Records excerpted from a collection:

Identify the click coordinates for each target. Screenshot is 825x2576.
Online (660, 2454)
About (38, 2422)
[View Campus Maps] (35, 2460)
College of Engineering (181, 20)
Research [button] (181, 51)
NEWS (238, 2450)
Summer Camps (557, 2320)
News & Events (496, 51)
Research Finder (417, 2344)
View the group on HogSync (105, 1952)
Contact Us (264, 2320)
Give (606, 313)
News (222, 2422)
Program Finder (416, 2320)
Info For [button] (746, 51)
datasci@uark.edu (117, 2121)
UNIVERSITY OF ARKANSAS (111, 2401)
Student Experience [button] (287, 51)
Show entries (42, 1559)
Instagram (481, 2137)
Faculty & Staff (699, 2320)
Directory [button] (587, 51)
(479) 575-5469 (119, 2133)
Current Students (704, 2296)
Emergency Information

— Aim of the task —
For each line above that includes "View", make a copy.

— Finished task —
[View Campus Maps] (35, 2460)
View the group on HogSync (105, 1952)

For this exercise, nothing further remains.